### [Document segment]
US fiscal situation: hardly sustainable
Today, it is unlikely that meaningful US debt reduction will occur in the near future due to expansionary fiscal policy, a focus on industrial policy and deepening political polarisation. The Trump administration is on track to expand the budget deficit by more than USD 3 trillion in the coming decade as a result of the OBBBA, which extends expiring tax cuts, creates new ones and cuts spending on Medicaid, nutrition assistance, and some other discretionary spending. The cost could rise to close to USD 4 trillion, including interest expenses, and may approach close to USD 5.5 trillion if the temporary tax cuts were made permanent.
In a best-case scenario, tariff revenues could offset the expansion of the deficit from the bill. Under most reasonable estimates, the deficit would rise to around 7 percent of GDP, further adding to the country’s debt burden. Elon Musk’s so-called Department of Government Efficiency (DOGE) fell spectacularly short of its cost reduction targets, highlighting the difficulty in cutting government spending.
Rising debt and deficits imply rising Treasury issuance. What’s more, this is now happening against a backdrop of a tectonic shift underway in the global economy. The existing geoeconomic architecture – in which the US delivers financial stability, security guarantees and superior returns in exchange for foreign capital – is faltering as US policies undermine trust in the world’s largest economy.
Deficit impact from One Big Beautiful Bill Act by year
USD billion Congressional Budget Office’s estimates
Source: Pictet Wealth Management, Congressional Budget Office, as at 29.06.2025
There are serious concerns about who will buy this massive issuance of Treasuries and at what price. Any shift in the global currency order away from the dollar, or de-dollarisation, is unlikely to become reality in the near future though it may persist as part of a longer-term trend. No single currency or currency basket currently present a viable alternative.

[Stored records]
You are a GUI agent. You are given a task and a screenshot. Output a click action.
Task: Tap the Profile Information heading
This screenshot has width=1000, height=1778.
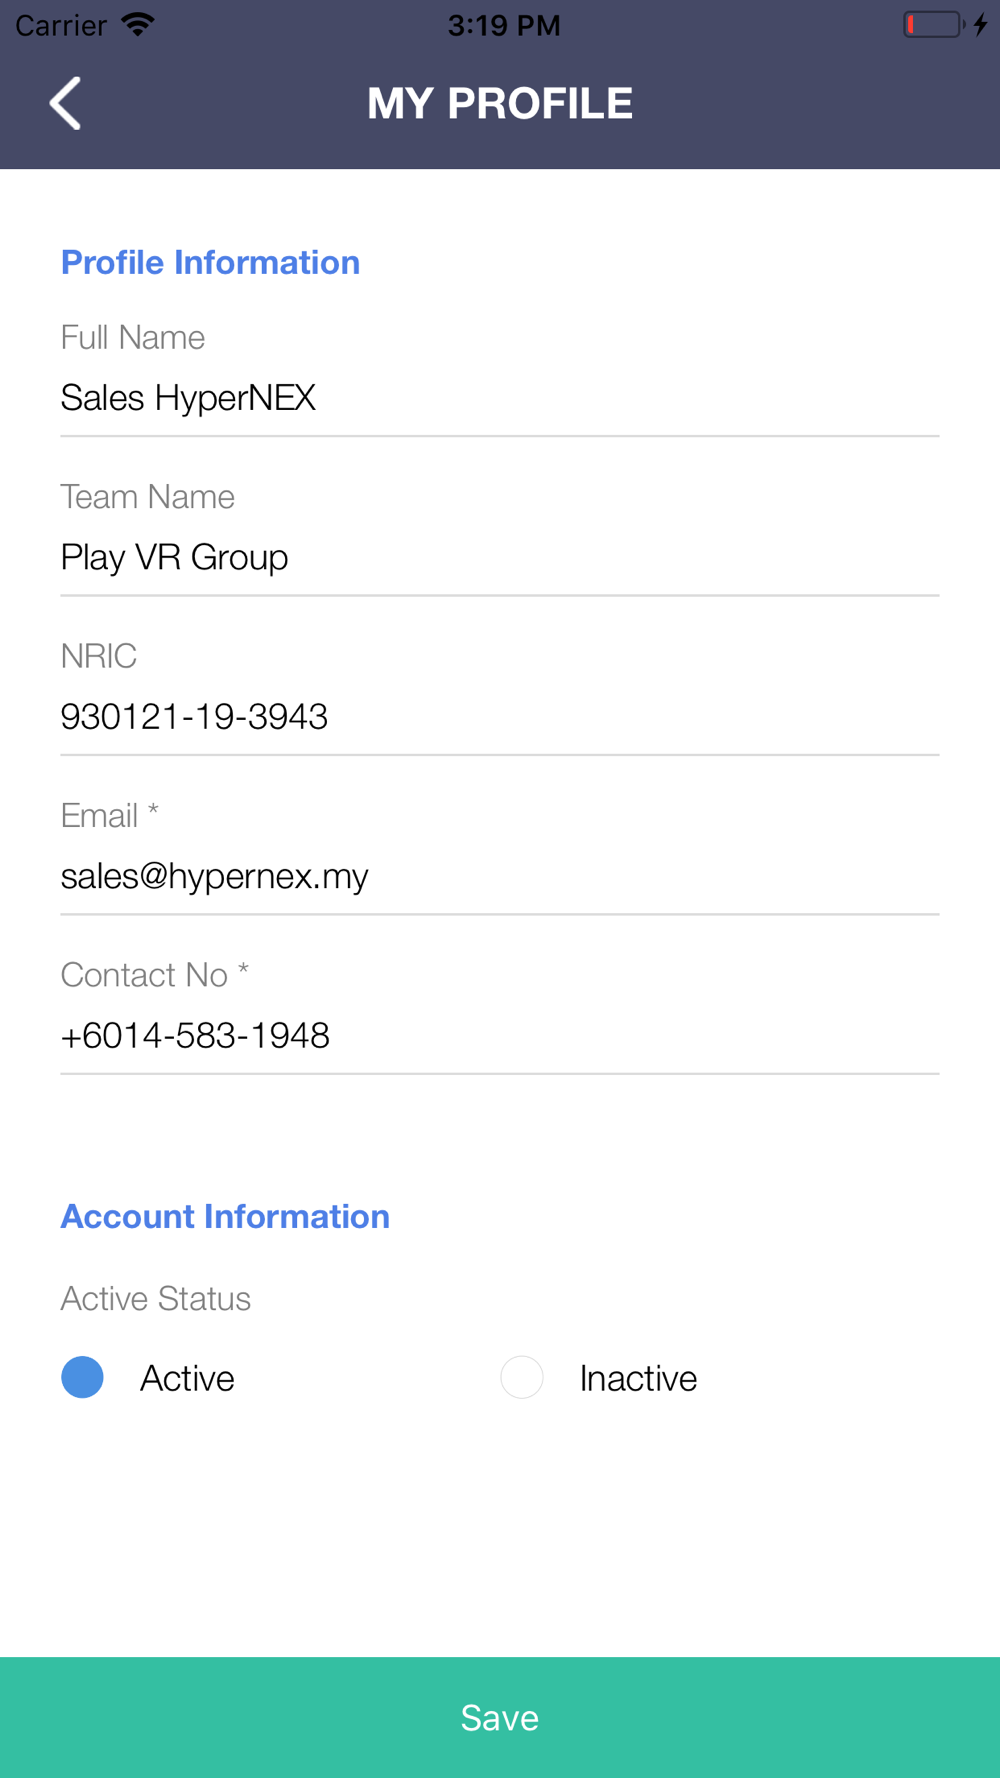pos(210,262)
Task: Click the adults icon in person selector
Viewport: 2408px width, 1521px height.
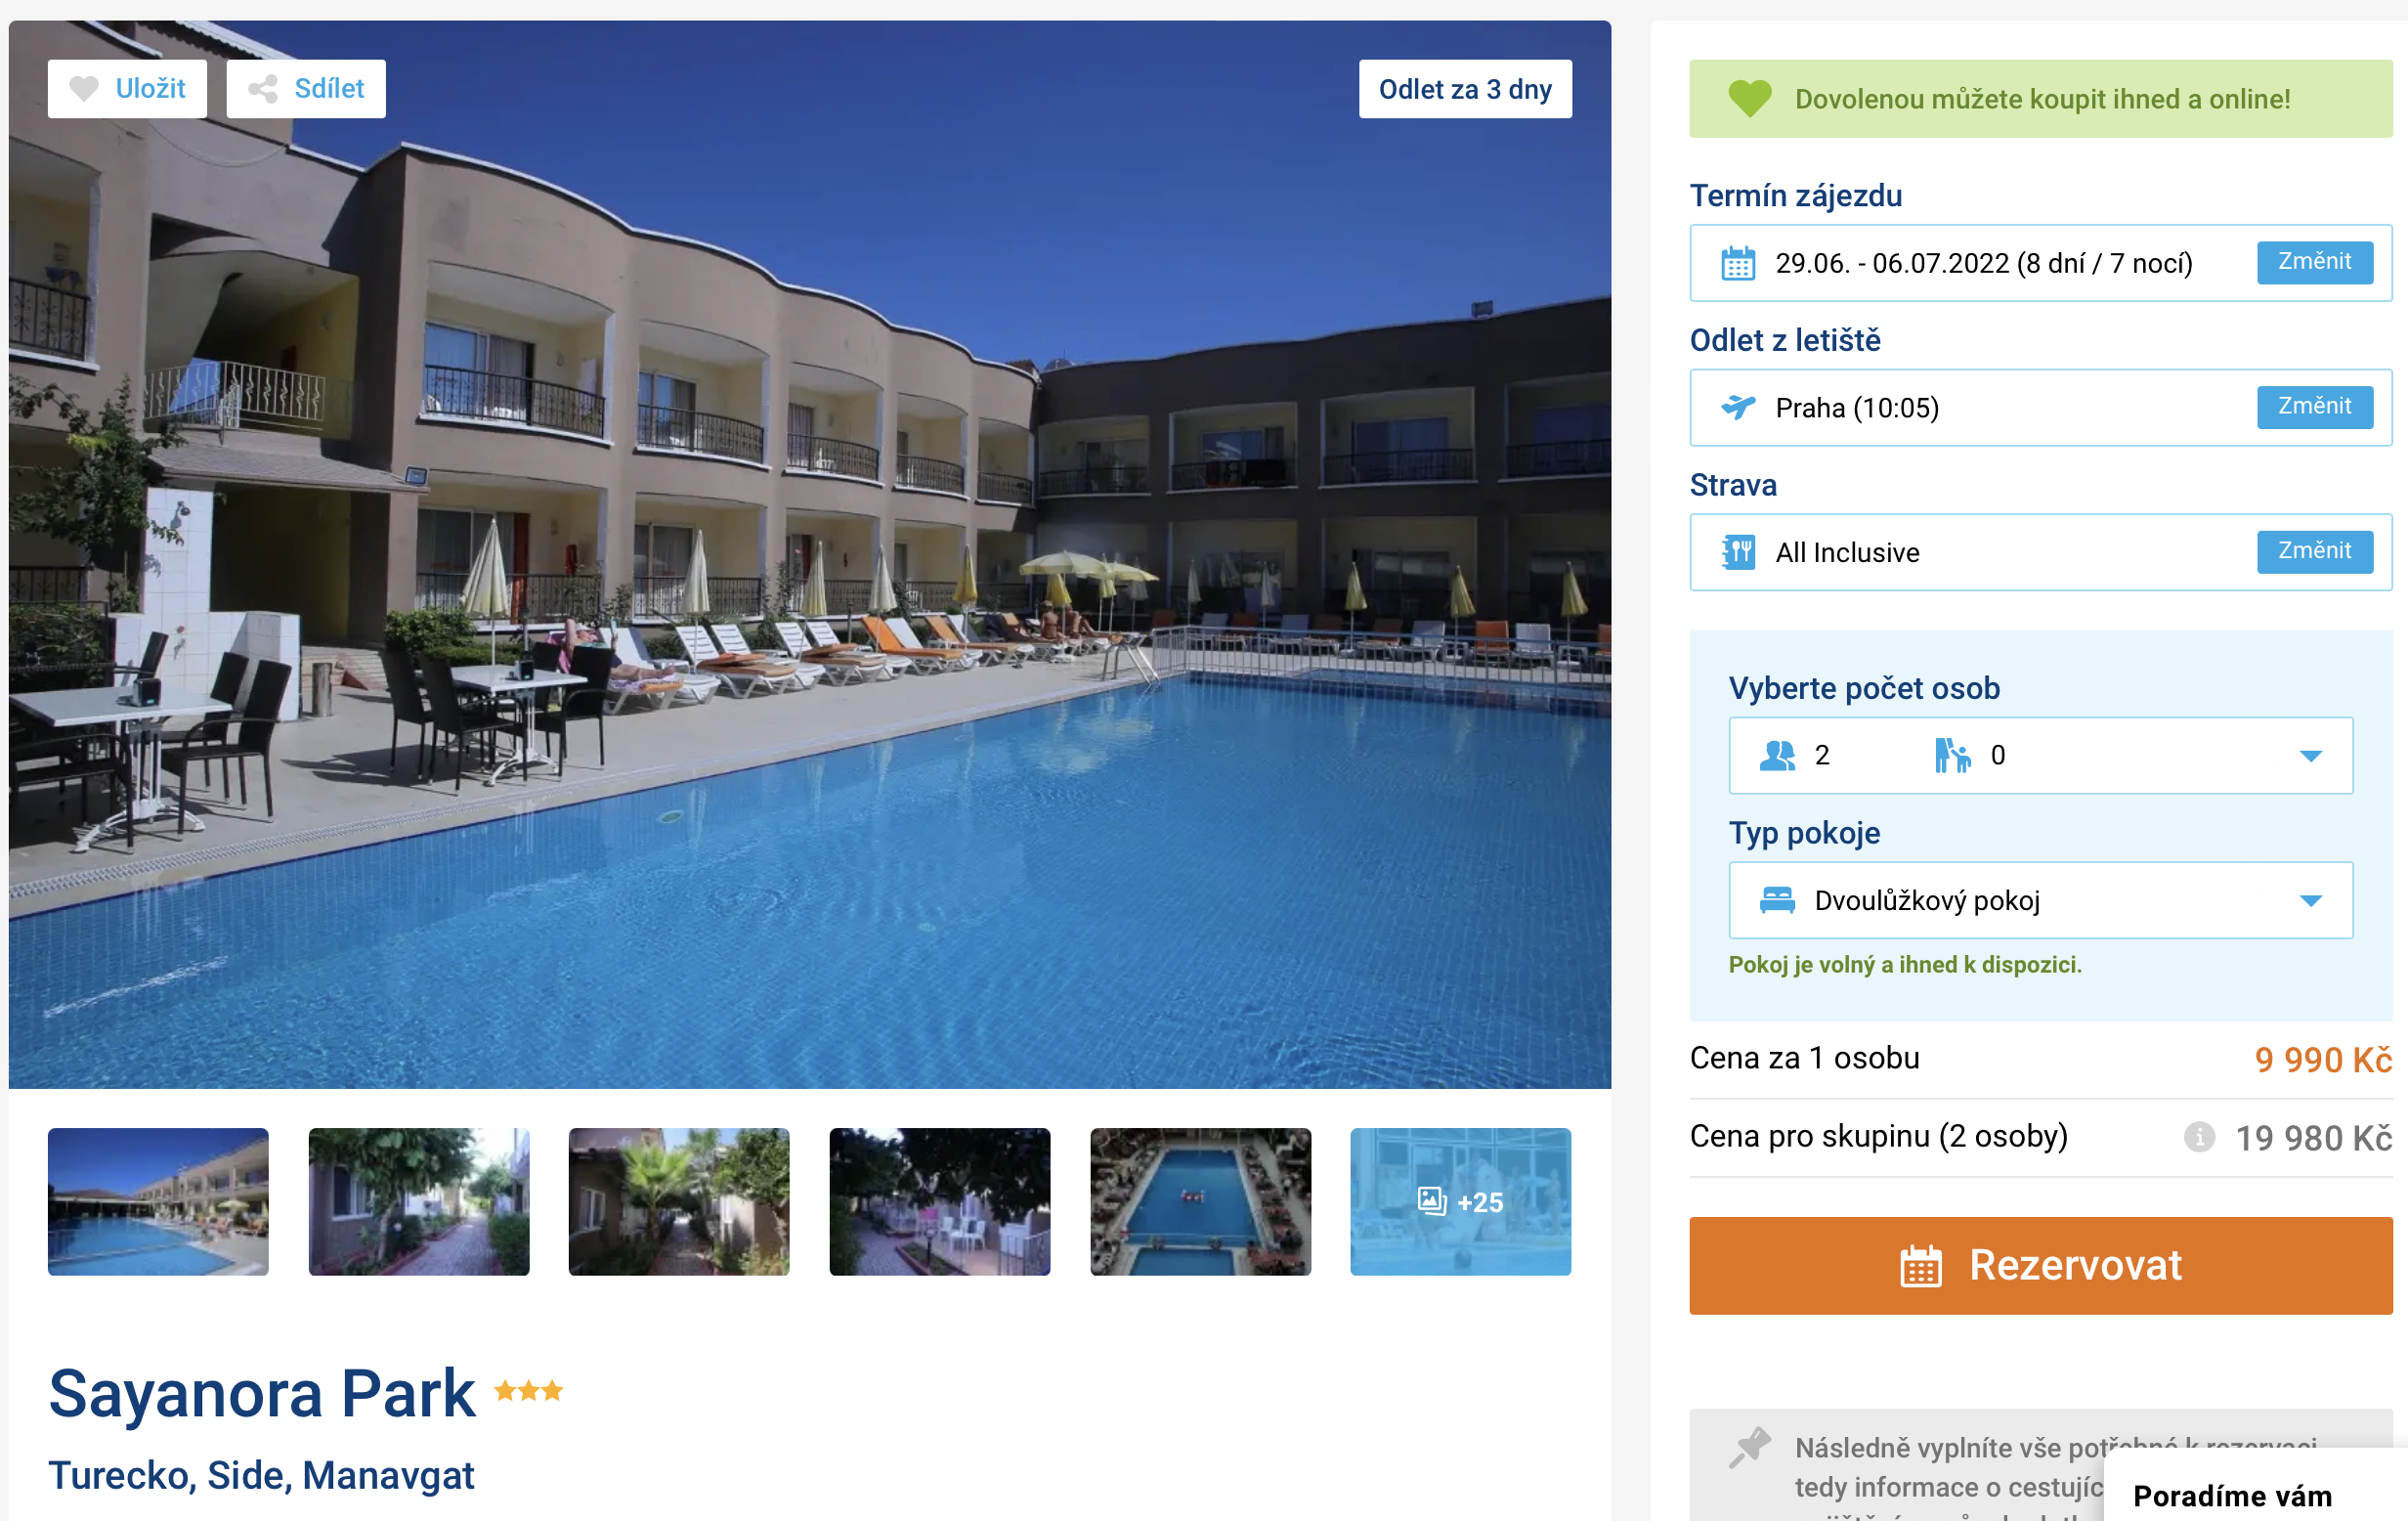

### [Tasks to perform]
1) According to the passage on the US fiscal situation, what three things does the US deliver in exchange for foreign capital under the existing geoeconomic architecture?
2) Continue the passage on the US fiscal situation from its final sentence.

### [Expected outputs]
1) Financial stability, security guarantees and superior returns.

2)
However, recent action from the Trump administration raises the risk of a return of the bond vigilantes. We may see a scenario similar to the so-called “Liz Truss moment” in the UK, where market forces demand a higher yield for holding government debt as a result of fiscal policy initiated – then abandoned – by the former British prime minister. The ongoing accumulation of debt threatens to exhaust the patience of price-insensitive buyers, which could trigger a rapid decline in market sentiment. The likelihood of this risk will only increase as long as the pace of debt accumulation continues.
An adverse scenario cannot be ruled out in which persistent worries from investors about the fiscal outlook push borrowing costs sharply higher and cause significant financial stress. The Fed could be forced to intervene with quantitative easing. Some have even suggested the possibility of yield curve control, which the US experimented during and after World War II when the Treasury needed help financing wartime expenditures. A major risk associated with this is the central bank’s credibility, especially in an environment of higher inflation and inflation volatility.